Start of Provided data

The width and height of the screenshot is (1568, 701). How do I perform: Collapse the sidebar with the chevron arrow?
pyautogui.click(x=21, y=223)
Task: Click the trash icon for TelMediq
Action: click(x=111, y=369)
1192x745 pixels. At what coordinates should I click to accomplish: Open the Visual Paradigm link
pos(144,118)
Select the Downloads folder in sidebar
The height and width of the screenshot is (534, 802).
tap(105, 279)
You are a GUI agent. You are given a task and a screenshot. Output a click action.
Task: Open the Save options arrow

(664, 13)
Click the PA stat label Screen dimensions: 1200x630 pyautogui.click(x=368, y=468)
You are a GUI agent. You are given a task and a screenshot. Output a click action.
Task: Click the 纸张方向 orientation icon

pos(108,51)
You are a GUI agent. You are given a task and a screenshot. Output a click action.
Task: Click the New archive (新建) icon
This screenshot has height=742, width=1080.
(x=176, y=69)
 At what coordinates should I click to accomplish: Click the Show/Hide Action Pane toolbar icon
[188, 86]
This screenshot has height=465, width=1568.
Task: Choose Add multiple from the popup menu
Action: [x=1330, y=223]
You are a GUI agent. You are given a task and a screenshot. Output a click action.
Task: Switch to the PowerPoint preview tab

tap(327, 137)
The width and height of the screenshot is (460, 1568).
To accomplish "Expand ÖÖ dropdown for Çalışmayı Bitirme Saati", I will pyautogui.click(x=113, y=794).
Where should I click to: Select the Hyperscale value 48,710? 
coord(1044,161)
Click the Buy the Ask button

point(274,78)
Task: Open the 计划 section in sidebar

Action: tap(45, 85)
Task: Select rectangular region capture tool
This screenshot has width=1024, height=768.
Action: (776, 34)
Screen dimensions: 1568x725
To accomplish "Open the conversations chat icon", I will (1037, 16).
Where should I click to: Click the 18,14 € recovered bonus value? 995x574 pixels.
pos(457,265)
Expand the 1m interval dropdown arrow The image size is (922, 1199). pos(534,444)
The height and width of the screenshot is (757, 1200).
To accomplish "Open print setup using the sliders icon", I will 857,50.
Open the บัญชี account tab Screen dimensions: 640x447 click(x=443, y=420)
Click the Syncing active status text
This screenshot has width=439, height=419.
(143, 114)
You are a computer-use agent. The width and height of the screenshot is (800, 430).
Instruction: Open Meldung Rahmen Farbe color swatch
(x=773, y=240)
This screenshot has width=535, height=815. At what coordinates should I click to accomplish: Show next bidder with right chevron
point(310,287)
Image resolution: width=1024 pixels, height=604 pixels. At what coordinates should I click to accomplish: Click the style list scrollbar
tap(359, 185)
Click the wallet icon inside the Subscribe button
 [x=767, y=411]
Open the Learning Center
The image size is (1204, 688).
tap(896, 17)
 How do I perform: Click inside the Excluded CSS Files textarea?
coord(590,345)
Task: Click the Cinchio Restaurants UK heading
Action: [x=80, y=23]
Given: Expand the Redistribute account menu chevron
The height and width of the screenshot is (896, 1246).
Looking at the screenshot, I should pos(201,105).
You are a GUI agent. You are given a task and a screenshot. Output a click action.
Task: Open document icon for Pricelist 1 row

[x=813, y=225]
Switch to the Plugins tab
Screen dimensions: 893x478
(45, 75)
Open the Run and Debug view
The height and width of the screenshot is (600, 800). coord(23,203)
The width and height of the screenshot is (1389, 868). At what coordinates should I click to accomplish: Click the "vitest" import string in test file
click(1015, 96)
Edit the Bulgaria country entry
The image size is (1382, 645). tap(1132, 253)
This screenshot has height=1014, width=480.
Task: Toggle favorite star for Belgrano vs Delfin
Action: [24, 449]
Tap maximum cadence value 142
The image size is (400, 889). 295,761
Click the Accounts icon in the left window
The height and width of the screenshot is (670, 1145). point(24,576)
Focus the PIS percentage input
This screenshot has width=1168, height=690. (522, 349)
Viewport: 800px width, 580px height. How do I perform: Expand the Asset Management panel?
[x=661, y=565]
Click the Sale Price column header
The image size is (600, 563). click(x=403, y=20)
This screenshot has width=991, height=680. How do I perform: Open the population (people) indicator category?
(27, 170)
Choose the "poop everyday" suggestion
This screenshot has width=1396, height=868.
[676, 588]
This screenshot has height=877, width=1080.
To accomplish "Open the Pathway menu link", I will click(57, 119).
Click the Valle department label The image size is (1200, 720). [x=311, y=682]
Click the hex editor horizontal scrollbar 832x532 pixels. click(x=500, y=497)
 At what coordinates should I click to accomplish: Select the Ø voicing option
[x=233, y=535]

End of Provided data

• Description of the task: Copy each line of the preceding data that contains the string "label".

• Problem solution:
Click the PA stat label Screen dimensions: 1200x630 pyautogui.click(x=368, y=468)
Click the Valle department label The image size is (1200, 720). [x=311, y=682]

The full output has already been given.